The wandering tribes of Israel found their promised land in the Kingdom of Jesus Christ: The Roman Catholic Church is the kingdom of God on earth and, therefore, the people of Israel ended their journey. For this reason, the House of God to be built and where God actually dwells in His Three Persons through the Mystical and Real Presence of the Second Person, Jesus Christ, is the church where Jesus Christ resides in the Most Holy Sacrament.

The Blessed Sacrament is that blessed sign of God's real presence as opposed to the symbolic presence in the Ark of the Covenant. The Ark was merely a symbol of God's presence - a presence that merely pointed the perfect accomplishment of God's plan: The presence among His intelligent creatures in the future.

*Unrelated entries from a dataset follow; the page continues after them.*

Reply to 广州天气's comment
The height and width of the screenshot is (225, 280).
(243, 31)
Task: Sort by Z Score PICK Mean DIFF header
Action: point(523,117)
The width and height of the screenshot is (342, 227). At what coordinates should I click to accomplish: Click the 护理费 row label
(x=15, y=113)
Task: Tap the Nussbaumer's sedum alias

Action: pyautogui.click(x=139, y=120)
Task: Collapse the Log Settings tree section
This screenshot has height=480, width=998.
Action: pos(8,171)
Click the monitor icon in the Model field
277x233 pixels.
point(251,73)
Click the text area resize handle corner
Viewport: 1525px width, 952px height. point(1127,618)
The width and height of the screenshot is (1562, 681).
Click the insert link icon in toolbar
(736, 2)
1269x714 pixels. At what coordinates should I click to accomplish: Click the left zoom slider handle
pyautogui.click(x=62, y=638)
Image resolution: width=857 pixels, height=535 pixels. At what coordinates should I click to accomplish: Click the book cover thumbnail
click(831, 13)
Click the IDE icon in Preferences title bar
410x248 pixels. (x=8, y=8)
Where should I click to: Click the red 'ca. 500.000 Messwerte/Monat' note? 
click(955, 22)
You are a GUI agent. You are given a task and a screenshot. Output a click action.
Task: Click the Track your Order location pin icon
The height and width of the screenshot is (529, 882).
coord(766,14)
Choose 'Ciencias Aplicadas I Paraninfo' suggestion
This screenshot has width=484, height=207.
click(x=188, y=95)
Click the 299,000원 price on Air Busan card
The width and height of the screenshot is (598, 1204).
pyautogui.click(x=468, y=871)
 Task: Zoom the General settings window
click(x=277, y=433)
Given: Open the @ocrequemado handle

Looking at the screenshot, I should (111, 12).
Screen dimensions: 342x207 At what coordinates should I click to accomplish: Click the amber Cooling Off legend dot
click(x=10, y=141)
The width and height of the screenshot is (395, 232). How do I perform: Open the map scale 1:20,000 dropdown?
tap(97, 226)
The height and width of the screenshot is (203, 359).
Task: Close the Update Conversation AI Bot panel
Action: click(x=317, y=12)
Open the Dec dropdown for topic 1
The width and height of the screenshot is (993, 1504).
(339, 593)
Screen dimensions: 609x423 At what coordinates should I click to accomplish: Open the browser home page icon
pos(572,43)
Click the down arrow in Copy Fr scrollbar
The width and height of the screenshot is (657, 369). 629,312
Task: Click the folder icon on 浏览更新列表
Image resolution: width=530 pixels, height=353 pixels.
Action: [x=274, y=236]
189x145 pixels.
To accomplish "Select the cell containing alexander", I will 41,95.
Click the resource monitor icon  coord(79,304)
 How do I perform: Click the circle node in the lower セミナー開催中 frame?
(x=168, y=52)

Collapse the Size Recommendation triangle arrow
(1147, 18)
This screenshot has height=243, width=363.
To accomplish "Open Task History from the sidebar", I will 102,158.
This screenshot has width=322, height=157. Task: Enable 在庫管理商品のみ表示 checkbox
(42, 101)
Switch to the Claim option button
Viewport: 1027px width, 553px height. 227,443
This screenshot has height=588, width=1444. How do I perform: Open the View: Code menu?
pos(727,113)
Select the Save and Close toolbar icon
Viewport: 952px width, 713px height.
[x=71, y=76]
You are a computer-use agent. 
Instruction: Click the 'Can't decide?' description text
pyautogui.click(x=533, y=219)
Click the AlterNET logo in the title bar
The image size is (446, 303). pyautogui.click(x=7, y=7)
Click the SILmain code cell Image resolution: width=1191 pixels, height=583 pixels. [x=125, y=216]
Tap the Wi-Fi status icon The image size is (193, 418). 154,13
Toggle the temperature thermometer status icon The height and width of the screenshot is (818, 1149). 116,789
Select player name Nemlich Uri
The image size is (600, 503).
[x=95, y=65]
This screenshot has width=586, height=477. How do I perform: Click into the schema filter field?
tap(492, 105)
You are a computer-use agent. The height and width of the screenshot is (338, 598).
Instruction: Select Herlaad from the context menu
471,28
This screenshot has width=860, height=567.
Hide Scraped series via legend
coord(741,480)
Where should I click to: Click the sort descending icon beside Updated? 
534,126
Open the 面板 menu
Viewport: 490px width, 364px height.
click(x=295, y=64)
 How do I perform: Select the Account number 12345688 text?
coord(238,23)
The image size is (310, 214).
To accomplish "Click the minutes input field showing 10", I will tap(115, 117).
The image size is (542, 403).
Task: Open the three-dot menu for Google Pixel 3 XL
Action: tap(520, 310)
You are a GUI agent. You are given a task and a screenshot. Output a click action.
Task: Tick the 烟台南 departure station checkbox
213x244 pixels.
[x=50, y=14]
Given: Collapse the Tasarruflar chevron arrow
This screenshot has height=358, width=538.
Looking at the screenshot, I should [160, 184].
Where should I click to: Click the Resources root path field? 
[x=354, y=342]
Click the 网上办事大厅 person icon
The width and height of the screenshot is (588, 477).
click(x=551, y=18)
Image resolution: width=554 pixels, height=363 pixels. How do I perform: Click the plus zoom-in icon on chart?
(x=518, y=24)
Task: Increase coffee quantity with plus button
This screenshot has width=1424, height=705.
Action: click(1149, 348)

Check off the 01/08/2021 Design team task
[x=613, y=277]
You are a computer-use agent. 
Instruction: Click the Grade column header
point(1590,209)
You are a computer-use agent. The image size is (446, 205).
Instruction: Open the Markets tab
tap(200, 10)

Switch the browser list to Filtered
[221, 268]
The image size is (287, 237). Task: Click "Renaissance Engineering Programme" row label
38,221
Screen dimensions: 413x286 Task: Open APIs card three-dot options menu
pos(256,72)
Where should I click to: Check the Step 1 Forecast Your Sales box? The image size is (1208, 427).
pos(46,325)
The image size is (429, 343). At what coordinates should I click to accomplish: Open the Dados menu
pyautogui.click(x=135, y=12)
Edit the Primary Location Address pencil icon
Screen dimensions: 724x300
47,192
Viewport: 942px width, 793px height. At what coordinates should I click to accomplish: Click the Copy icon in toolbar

Since the Incarnation and the institution of the Real Presence to the present day, God is really present among His people.

Our churches are the objective space where the great mystery of God's personal presence is realized.

For this reason, the churches of the Roman Catholic Church are not merely specified places of prayer: They are in the fullest possible sense of the term The House of God.

Significantly, then, the Lord did not reject the idea of His house when He told David that he would not build it. Nor was the temple built by Solomon the definitive house of God. Because it was not definitive, God allowed this symbol of His house to be destroyed on various occasions. But now that the kingdom has come, now that the pilgrimage of the children of Israel is over, now that the Real Presence of God among His people is a fact, no amount of destruction can destroy His Presence.

We may learn further of the importance of the church which has today suffered great humiliation as the House of God by thoughtfully reading the Mass for the dedication of a church. The sentiments expressed in that Mass.

"Terrible is this place: it is the house of God, and the gate of heaven; it shall be called the court of God" (Gen.18,17; Ps. 83, 2-3).

"Holiness becometh Thy house, O Lord, unto length of days" (Ps.92,5).

"This is the house of the Lord, strongly built, well founded upon a firm rock."

Only in the true house of God do we find the perpetual Sacrifice; from all others, it has been taken away.